Technology has a Bright Future Beyond the Clutches of Capitalism
Jaspreet Bindra2022 was too difficult a year to be optimistic about much in general, and an almost impossible one to be one about technology in particular. Thirty trillion US dollars were wiped out from the stock market this year, with technology companies being the primary culprit. The tech-heavy NASDAQ is down by a third, and stocks which were long the darlings of investors – Meta, Apple, Amazon, Tesla, Google – are down 30 to 70 percent from their highs. Cryptocurrency is staring at an Extinction Event. Pundits and investors together are bemoaning about the ‘end of growth’ and a new Dark Age descending on technology. At the end of this gloomy tunnel, however, I see a bright light, the dawn of a new era in a sense. My sense of optimism is not about markets bouncing back to all time highs, bitcoin crossing $70,000 again or Apple becoming the first $5 trillion company. Instead, I am hoping that this never happens, and this is not the way technology, and its success or failure should ever be measured. Let me explain.
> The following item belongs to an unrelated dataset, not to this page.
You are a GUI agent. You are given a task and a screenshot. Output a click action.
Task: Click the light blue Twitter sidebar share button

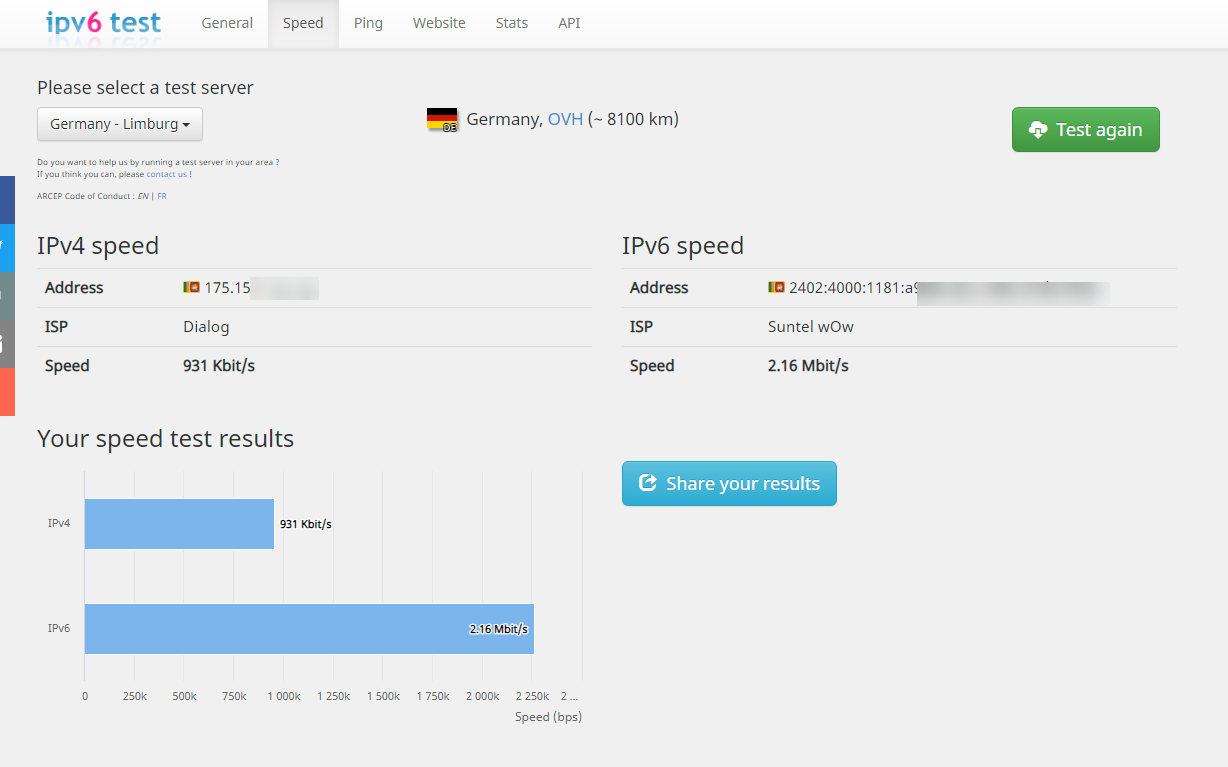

I believe that we have winnowed down the definition of technology to a very narrow set; in our minds, tech is about AI and robots and self-driving cars and such like. Technology means something much wider than that; its Greek root ‘techne’ means art, skill, craft tor the manner by which a thing is gained. In Ancient Greek, it meant ‘knowledge on how to make things,’ a definition which even included endeavours like architecture or sculpture. Science, which can be considered the mother of technology, was originally a branch of philosophy. The first scientists (and mathematicians) were all philosophers, natural philosophers to be precise. They marveled at the wonders of nature and sought to explain it through logical and scientific methods. Pythagoras was a philosopher, so was Aryabhata and so was Bertrand Russel. Somewhere along the way, we have forgotten this connection of science and technology to philosophy, and instead forged too close an association with coding, microchips, and the economy.
If you think in the context of this wider definition, 2022 was a splendid year. Early in the year, we put a telescope the size of a tennis court two million miles up in space, and the Webb telescope is now allowing us to peer back nearly fifteen billion years back to witness the birth of the universe. Physicists and biologists manipulated human cells’ own mRNA protein to act as a weapon to thwart the deadliest virus in recent times, and now science is looking to further adapt this technology to fight even deadlier diseases like cancer. The first credible drug discovery against Alzheimer’s was announced in November. A month later the astonishing announcement of achieving net-zero in nuclear fusion gave us hope for unlimited, clean energy. Each of these discoveries, and many more, promises a blockbuster 2023 and beyond. My cause for unbridled optimism however goes deeper than this. If you dig a little deeper, there is a pattern emerging here. The James Webb Telescope was a state funded NASA initiative, and the nuclear fusion breakthrough was accomplished by government scientists at the federal Lawrence Livermore National Laboratory in California. mRNA was finessed by private companies, but it drew on decades of academic research, most notably by Katalin Kariko. Or consider the most ballyhooed tech launch of 2022, ChatGPT. It is created by OpenAI, which was originally structured as a not-for-profit, so that it could focus its research on making positive long-term contributions to humanity. DeepMind, which has given us some astonishing technology around deep learning, most notably predicting how proteins fold, is a research laboratory. While it did turn a profit for the first time in 2021, its focus remains ‘solving intelligence to advance science and benefit humanity’.
To me, this is very significant since the primary purpose of science and technology should be to advance humankind, not to be a tool for capitalism to create even more wealth. Our species separated itself from the others and became dominant because we had ‘knowledge on how to make things’. There was a selflessness and joy about discovering and creating things, which we seem to have lost somewhere along the way as technology got enslaved by our economic model. Alexander
Fleming refused to patent his discovery, penicillin, and saved millions of lives; Volvo refrained from patenting the three-point seat belt and saved millions more. Jonas Salk refused to patent the polio vaccine; Tim Berners Lee does not own the World Wide Web. Perhaps I am being too hopeful, but in the economic ruins of 2022, I see the hope of technology shaking off capitalism’s yoke. Tesla’s stock might crash and burn, but Elon Musk would have succeeded in converting the entire automobile industry to electric and help the war against global warming. Somewhere in the wreckage of Twitter and the neglect of Facebook, a new kind of social network might emerge – not created purely for usurious profits, but to bring people together in a global town square. As we sift the economic debris of 2022, we would hopefully rediscover science and technology as it was meant to be.